Lines on where targets appear:
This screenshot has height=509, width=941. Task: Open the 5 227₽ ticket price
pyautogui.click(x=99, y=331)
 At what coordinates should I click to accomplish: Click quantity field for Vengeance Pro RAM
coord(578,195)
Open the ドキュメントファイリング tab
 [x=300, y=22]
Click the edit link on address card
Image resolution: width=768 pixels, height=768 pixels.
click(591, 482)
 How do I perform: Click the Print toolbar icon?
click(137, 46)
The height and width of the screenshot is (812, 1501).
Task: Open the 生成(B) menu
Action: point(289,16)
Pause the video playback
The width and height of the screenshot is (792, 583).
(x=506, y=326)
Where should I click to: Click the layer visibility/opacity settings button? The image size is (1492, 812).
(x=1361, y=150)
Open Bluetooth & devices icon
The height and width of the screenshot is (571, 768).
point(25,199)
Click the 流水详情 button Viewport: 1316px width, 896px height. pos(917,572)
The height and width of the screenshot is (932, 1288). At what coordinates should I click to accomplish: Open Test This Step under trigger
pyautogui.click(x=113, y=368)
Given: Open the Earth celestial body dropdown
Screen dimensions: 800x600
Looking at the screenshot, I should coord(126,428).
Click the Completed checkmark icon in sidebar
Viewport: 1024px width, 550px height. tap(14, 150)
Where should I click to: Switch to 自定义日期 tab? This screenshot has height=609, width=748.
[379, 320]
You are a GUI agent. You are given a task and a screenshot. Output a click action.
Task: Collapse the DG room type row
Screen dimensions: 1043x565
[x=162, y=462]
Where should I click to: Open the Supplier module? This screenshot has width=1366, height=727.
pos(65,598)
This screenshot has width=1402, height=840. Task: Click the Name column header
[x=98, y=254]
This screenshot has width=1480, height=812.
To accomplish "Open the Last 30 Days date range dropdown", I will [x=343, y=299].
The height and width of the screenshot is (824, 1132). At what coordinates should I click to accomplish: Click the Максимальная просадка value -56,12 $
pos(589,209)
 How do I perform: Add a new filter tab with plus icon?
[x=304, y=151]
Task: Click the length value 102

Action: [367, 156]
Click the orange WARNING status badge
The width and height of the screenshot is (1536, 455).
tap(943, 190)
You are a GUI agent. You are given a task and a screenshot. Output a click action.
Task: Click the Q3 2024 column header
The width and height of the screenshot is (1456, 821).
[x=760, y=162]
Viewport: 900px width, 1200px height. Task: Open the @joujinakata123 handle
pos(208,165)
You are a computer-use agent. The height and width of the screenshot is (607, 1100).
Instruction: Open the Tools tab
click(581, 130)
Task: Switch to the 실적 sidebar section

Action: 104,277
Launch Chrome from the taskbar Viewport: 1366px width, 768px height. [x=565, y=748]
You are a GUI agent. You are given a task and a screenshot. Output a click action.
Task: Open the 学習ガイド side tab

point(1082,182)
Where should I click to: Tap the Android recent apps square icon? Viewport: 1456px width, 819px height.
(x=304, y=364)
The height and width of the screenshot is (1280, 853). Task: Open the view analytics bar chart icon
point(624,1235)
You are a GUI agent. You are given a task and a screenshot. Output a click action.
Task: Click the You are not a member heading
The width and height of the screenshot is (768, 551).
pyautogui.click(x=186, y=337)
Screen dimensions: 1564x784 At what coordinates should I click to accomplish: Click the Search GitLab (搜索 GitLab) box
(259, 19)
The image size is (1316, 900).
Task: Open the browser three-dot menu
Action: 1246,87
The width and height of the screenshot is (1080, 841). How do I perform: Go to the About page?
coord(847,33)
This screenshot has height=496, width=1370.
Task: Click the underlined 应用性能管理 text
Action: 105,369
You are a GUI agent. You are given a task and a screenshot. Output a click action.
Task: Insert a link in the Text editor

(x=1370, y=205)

# EXERCISE DESCRIPTION
Output the lines from the one containing "Where should I click to: Open" up to and including the one containing "(x=304, y=364)" as a JSON list of strings, one string per line, skipping blank lines.

# OUTPUT OF THE EXERCISE
[
  "Where should I click to: Open the Supplier module? This screenshot has width=1366, height=727.",
  "pos(65,598)",
  "This screenshot has width=1402, height=840. Task: Click the Name column header",
  "[x=98, y=254]",
  "This screenshot has width=1480, height=812.",
  "To accomplish \"Open the Last 30 Days date range dropdown\", I will [x=343, y=299].",
  "The height and width of the screenshot is (824, 1132). At what coordinates should I click to accomplish: Click the Максимальная просадка value -56,12 $",
  "pos(589,209)",
  " How do I perform: Add a new filter tab with plus icon?",
  "[x=304, y=151]",
  "Task: Click the length value 102",
  "Action: [367, 156]",
  "Click the orange WARNING status badge",
  "The width and height of the screenshot is (1536, 455).",
  "tap(943, 190)",
  "You are a GUI agent. You are given a task and a screenshot. Output a click action.",
  "Task: Click the Q3 2024 column header",
  "The width and height of the screenshot is (1456, 821).",
  "[x=760, y=162]",
  "Viewport: 900px width, 1200px height. Task: Open the @joujinakata123 handle",
  "pos(208,165)",
  "You are a computer-use agent. The height and width of the screenshot is (607, 1100).",
  "Instruction: Open the Tools tab",
  "click(581, 130)",
  "Task: Switch to the 실적 sidebar section",
  "Action: 104,277",
  "Launch Chrome from the taskbar Viewport: 1366px width, 768px height. [x=565, y=748]",
  "You are a GUI agent. You are given a task and a screenshot. Output a click action.",
  "Task: Open the 学習ガイド side tab",
  "point(1082,182)",
  "Where should I click to: Tap the Android recent apps square icon? Viewport: 1456px width, 819px height.",
  "(x=304, y=364)"
]